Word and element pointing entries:
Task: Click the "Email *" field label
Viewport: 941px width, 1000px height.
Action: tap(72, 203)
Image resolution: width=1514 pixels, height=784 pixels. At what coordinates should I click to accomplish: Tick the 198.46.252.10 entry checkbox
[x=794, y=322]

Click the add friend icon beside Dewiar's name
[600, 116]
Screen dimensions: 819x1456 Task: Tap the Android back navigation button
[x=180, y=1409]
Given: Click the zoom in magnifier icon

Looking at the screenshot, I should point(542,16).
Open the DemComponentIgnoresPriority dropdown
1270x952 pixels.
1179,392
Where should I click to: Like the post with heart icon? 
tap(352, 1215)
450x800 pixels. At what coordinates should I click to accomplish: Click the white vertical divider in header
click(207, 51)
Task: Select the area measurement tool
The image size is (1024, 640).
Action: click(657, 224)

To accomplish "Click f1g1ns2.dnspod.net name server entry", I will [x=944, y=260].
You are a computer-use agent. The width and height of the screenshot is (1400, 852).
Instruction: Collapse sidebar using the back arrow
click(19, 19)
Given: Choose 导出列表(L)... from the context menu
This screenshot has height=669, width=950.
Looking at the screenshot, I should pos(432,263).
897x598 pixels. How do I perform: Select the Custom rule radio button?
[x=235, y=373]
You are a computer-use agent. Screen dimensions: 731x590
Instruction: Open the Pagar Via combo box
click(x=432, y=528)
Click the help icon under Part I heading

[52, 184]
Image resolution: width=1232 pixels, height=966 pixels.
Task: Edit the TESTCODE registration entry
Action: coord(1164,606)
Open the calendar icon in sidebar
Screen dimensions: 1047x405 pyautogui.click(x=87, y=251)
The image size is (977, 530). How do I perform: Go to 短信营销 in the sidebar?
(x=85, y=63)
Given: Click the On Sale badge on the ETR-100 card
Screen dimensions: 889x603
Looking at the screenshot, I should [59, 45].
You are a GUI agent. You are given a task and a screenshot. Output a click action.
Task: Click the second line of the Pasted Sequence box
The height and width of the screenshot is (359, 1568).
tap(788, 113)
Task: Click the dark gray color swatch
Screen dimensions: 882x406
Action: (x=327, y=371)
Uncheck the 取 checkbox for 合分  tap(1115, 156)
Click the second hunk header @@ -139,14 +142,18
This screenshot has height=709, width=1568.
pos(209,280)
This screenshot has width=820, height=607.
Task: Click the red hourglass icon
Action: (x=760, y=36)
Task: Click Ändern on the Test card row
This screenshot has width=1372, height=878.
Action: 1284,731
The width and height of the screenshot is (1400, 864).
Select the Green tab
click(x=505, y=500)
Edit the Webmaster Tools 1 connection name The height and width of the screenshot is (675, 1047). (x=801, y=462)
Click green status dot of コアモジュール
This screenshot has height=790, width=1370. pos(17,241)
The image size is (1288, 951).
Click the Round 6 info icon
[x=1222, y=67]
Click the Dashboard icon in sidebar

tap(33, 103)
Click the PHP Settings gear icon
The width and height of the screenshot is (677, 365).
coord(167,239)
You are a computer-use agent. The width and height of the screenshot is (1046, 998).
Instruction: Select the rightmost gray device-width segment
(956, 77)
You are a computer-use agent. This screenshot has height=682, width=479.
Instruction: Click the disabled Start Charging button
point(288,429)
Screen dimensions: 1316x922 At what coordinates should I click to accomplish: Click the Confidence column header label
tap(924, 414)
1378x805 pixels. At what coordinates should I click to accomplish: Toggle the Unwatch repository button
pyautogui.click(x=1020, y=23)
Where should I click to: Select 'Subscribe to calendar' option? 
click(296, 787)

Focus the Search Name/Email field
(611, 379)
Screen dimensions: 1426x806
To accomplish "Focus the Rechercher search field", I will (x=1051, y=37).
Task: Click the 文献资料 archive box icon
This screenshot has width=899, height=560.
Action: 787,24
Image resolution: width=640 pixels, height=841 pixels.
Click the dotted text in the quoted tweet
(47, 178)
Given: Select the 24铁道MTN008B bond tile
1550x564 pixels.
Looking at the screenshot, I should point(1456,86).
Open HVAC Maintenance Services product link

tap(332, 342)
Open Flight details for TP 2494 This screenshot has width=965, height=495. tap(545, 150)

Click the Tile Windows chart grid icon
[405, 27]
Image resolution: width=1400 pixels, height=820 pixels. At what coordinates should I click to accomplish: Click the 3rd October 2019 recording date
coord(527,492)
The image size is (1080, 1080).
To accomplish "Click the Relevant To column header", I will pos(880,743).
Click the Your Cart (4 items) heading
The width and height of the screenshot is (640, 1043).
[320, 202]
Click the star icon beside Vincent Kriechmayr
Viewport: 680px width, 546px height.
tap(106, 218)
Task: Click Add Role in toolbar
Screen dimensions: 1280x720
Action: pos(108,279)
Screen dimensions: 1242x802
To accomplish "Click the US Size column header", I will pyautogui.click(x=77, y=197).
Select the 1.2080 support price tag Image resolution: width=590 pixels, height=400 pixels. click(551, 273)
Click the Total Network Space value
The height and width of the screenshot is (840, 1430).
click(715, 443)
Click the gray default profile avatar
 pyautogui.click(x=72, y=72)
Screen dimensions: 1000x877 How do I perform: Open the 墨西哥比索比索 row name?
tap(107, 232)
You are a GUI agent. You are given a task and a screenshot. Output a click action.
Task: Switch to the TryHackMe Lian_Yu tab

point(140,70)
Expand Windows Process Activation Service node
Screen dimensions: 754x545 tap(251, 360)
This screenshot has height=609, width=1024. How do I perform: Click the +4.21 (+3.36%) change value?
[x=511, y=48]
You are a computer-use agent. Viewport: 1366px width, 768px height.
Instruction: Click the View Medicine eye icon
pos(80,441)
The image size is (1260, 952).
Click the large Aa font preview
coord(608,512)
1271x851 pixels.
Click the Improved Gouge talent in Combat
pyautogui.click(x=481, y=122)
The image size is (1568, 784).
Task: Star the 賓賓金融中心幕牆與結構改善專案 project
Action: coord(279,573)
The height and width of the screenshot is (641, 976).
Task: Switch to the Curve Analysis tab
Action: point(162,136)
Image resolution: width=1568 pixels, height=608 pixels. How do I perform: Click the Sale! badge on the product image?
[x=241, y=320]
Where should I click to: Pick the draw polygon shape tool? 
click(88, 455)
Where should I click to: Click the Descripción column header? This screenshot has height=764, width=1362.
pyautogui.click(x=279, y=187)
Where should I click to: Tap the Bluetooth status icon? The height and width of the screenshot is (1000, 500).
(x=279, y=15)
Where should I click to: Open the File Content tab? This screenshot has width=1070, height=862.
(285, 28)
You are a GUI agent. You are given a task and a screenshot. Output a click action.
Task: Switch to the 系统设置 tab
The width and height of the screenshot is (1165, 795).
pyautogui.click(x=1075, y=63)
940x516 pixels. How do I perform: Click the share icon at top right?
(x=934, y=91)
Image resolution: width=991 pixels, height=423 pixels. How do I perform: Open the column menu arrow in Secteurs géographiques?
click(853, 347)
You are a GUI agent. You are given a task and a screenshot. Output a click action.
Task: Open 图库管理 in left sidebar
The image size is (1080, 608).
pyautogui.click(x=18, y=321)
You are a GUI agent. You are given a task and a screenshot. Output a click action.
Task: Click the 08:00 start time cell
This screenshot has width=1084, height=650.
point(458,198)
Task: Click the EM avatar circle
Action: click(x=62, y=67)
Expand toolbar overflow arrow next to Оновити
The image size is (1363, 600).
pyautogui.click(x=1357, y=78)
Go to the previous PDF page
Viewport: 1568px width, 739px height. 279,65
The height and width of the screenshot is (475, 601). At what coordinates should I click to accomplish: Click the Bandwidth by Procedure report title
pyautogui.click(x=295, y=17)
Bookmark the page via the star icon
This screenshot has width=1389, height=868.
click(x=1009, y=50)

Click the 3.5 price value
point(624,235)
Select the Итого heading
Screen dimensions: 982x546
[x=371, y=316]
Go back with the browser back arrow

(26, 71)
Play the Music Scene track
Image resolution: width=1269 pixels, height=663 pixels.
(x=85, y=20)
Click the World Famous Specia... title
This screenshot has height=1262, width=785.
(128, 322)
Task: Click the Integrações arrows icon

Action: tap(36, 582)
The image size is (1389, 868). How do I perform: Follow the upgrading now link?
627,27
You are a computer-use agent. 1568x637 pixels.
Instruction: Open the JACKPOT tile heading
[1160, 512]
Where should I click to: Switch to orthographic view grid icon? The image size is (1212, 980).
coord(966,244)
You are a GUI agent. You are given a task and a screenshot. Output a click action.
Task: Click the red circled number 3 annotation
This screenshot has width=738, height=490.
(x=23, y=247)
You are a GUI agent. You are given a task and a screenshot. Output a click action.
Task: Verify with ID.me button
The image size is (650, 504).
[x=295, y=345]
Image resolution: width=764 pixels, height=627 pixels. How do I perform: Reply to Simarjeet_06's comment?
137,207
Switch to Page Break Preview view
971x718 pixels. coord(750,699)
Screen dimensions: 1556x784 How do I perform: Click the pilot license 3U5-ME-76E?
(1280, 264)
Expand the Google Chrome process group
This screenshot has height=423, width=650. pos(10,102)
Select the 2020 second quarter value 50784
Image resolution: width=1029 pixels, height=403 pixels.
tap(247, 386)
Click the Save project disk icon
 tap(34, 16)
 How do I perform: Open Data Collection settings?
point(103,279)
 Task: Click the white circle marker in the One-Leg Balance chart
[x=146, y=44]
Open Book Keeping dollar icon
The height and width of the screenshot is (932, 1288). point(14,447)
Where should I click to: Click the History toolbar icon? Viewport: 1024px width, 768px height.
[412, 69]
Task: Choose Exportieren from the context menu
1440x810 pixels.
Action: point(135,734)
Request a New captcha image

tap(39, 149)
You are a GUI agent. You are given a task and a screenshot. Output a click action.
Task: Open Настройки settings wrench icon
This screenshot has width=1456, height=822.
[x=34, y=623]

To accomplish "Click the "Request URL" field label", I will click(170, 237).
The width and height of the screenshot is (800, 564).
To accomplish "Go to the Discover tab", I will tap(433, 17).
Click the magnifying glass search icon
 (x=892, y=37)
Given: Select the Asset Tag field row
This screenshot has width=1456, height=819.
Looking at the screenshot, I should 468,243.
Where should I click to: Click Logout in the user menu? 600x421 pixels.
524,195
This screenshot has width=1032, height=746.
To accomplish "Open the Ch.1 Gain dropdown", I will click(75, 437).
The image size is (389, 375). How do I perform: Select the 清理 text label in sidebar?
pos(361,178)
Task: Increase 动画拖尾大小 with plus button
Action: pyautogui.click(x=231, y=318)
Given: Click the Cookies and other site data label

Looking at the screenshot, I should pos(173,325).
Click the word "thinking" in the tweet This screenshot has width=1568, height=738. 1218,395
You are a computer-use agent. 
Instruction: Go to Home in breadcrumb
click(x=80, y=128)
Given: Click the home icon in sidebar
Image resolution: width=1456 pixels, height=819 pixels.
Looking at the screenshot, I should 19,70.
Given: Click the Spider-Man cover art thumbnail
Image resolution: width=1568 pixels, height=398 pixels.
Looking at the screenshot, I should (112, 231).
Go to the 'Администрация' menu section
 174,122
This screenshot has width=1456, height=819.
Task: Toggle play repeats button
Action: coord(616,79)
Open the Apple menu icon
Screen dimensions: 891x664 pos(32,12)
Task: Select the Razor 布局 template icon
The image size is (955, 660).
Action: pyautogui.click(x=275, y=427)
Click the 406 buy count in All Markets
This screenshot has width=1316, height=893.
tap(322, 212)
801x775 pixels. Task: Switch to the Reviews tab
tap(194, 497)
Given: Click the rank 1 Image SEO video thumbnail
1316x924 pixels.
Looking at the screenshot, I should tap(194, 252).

-- Task statement --
How many lines in the rows above contain the string "pyautogui"? Reply with the number only.

-- Full response --
12